De heer Akgündüz heeft, als professor zijnde op het gebied van Islamitische wetgeving en Ottomaanse (rechts)geschiedenis, recentelijk academische artikelen gepubliceerd betreffende de ‘Gezi-demonstraties’ in Turkije, en een artikel die betrekking heeft op het Alevitisme. Deze academische artikelen zijn, zonder raadpleging van de academische bronnen, door verscheidene media onjuist gepubliceerd en verveelvoudigd. (Voor de volledige tekst lees op
www.ahmetakgunduz.com)
De artikelen van de rector dienen als antwoord op de vele vragen vanuit het sociale domein in een weerbarstige periode waarin een vergelijking werd gemaakt tussen 1909 en de incidenten in het Gezi Park te Istanbul. Vanuit zijn expertise op het gebied van de Ottomaanse (rechts)geschiedenis heeft Prof. Dr. Ahmet Akgündüz met de publicatie van zijn artikelen op academische wijze de ‘Gezi-demonstraties’ geëvalueerd[1]. De opstand in het Ottomaanse Rijk op 13 april 1909 (ook wel bekend als de Opstand van 31 maart) vergeleek hij met de demonstraties in het Gezi Park. Hierin zijn de demonstranten nimmer als goddelozen omschreven. Wel zijn er enquetes geweest waarin geloof versus ongeloof onder de demonstraten zijn onderzocht. Het concept geloof speelt eenmaal een rol, zoals dat sinds een deccennia een rol speelt in de Nederlandse context: een academicus moet zich niet onderdrukt voelen om uitleg te geven is sociale debatten. Dit behoort tot de fundamentele rechten!

Daarnaast verklaart de IUR, refererend naar de brief van De Federatie van Alevitische Gemeenschap Nederland (HAKDER) aan de Tweede Kamer d.d. 16 oktober 2013, getiteld “Beledigende uitspraken van Prof. Dr. Ahmet Akgündüz, rector Islamitische Universiteit te Rotterdam” dat haar rector noch in zijn boeken noch in zijn recente academische publicaties de Alevitische gemeenschap en haar levensbeschouwing heeft gediscrimineerd of heeft beledigd. De IUR verwerpt deze aantijging dan ook en distantieert zich op alle manieren van de uitspraken van HAKDER.

Bovengenoemde academische publicatie van Prof. Dr. Akgündüz betreffende de Alevitische gemeenschap en haar levensbeschouwing is tevens door de Turkse media in Turkije gepubliceerd in een onjuiste en verkeerde context. Door de media in Turkije zijn deze incomplete berichtgevingen alsnog gerectificeerd. Als reactie hierop heeft de Turkse media in Nederland een toelichting verzocht, waarop in een persconferentie de rector een feitelijke weergave volgens de correcte academische context heeft geboden. Deze transparante bijeenkomst is nota bene bijgewoond door een journalist uit de Alevitische gemeenschap.

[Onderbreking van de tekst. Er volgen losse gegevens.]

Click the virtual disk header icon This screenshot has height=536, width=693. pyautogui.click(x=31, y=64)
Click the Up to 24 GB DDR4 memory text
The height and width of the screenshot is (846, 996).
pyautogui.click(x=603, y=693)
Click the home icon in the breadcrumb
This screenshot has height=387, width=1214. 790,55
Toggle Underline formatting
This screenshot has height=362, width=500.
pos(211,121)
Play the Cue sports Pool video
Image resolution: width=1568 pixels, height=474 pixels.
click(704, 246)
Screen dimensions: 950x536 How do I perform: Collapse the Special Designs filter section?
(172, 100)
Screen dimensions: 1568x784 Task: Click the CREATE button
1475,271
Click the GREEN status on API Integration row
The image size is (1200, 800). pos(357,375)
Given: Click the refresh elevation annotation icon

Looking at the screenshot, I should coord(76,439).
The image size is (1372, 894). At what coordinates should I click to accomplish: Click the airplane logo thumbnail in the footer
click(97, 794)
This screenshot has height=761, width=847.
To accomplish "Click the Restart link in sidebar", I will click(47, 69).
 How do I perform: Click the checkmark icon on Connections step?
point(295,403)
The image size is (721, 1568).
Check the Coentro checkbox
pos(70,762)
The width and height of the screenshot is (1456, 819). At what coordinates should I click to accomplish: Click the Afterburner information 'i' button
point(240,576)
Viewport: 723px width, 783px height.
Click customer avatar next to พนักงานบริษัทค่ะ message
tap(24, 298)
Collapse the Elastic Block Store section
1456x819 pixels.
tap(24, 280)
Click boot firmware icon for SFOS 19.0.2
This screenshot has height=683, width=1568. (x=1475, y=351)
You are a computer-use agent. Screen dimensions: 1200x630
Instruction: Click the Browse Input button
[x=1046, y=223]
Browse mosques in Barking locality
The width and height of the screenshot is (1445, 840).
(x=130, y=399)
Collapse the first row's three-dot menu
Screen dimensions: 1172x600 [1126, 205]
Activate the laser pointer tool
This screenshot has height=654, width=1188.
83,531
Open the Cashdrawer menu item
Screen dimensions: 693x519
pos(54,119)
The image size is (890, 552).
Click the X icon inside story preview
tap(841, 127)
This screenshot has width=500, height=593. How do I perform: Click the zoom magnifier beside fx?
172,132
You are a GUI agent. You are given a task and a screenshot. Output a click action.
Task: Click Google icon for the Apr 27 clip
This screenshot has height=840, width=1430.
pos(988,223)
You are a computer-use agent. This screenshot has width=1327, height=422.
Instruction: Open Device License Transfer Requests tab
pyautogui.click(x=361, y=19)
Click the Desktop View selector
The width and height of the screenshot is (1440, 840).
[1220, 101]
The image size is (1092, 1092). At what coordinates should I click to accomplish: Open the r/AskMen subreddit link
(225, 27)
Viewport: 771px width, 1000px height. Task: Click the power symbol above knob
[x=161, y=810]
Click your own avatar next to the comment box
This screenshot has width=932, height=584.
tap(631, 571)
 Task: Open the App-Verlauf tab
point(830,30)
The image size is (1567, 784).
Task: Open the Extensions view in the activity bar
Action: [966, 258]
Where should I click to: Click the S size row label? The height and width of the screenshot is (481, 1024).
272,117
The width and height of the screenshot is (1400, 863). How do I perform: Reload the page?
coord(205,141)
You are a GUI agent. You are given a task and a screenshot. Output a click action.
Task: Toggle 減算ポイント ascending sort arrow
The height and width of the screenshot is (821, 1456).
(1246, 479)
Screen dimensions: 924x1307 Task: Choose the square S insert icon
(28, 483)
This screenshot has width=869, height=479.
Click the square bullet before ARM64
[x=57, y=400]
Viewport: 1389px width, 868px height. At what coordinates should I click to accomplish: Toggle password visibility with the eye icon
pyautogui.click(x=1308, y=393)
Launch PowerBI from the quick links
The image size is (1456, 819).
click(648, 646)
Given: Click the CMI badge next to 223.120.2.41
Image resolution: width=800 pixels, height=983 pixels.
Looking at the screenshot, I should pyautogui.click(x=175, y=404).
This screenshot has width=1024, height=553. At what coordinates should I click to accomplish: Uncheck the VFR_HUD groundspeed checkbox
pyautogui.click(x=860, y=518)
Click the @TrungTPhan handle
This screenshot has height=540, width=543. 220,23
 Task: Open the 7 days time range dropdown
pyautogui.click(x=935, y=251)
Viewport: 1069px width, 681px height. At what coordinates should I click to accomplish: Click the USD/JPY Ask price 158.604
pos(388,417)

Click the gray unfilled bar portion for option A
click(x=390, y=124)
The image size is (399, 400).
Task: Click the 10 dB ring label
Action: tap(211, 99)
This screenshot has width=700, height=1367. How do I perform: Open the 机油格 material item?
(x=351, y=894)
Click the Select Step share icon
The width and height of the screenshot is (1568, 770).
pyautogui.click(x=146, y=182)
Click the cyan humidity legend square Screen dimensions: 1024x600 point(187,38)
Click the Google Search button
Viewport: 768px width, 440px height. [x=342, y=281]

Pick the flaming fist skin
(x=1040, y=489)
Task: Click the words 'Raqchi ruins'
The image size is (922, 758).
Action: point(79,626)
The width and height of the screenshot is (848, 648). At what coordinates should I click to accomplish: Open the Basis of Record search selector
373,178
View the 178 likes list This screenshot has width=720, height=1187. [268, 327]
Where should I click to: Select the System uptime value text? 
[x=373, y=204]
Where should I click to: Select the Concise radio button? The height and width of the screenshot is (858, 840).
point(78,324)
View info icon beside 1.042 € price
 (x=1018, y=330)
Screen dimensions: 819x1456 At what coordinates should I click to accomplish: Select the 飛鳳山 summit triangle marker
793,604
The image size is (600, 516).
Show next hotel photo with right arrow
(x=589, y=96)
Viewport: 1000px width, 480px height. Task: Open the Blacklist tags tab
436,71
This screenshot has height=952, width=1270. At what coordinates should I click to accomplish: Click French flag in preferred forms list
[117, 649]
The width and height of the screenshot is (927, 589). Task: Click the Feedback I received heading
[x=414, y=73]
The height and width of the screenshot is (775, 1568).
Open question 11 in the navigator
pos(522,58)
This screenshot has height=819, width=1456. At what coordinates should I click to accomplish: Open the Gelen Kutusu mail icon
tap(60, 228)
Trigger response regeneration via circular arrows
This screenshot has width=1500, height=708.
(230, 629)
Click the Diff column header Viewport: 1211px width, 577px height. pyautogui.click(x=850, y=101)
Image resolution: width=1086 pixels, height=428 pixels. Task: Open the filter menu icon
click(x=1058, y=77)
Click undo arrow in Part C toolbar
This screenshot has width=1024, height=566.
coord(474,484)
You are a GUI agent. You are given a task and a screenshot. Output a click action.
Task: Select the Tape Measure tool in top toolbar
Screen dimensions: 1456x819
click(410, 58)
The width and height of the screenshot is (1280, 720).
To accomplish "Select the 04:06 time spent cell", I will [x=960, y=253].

Op de vragen die betrekking hebben op het huwen van een Alevitische met een Soennitische moslim, en het islamitisch perspectief  betreffende het eten van vlees dat is geslacht door een Aleviet, heeft de rector als volgt geantwoord:
“Indien iemand niet de eenheid van God, zijn Profeet en de Koran aanvaardt, ongeacht  van Soennitische of Alevitische origine, kan deze persoon niet worden aangeduid als moslim. Het huwen met een dergelijke persoon of het eten van zijn/haar geslachte vlees is volgens Islamitische wetgeving niet toegestaan. Doch indien deze persoon, Soennitisch of Alevitisch, gelooft in de eenheid van God, zijn Profeet en de Koran, is het huwen met hem/haar en het eten van zijn/haar geslachte vlees wel degelijk geoorloofd.” (Meer over Alevitisme: Ottoman History, vanaf pag. 167)

De IUR kijkt met verontwaardiging naar de beschuldigingen geadresseerd aan haar rector, temeer daar hij zich anderhalve decennia vol overtuiging probeert in te zetten als een brug tussen de Westerse en Islamitische samenleving. Gedurende zijn academische loopbaan is de rector nooit politiek geëngageerd  geweest, noch in het Nederlandse noch in het Turkse politieke bestel. Echter als professor in zijn vakgebied levert de rector regelmatig een academische bijdrage aan relevante conferenties op uitnodiging van verscheidene overheden. Zo ook recentelijk op uitnodiging van de Turkse overheid, waar Prof. Dr. Akgündüz de openingstoespraak van de ‘World Foundation Conference Istanbul’ heeft verzorgd op 23/24 september 2013[2]. Dat de rector van zijn moederland houdt mag duidelijk zijn.

De IUR staat geheel achter de uitspraken van haar rector. Zij verzoekt middels dit persbericht tot gedegen journalistiek, door diepgaand onderzoek te verrichten voor een objectieve weergave van hetgeen wat geschreven is.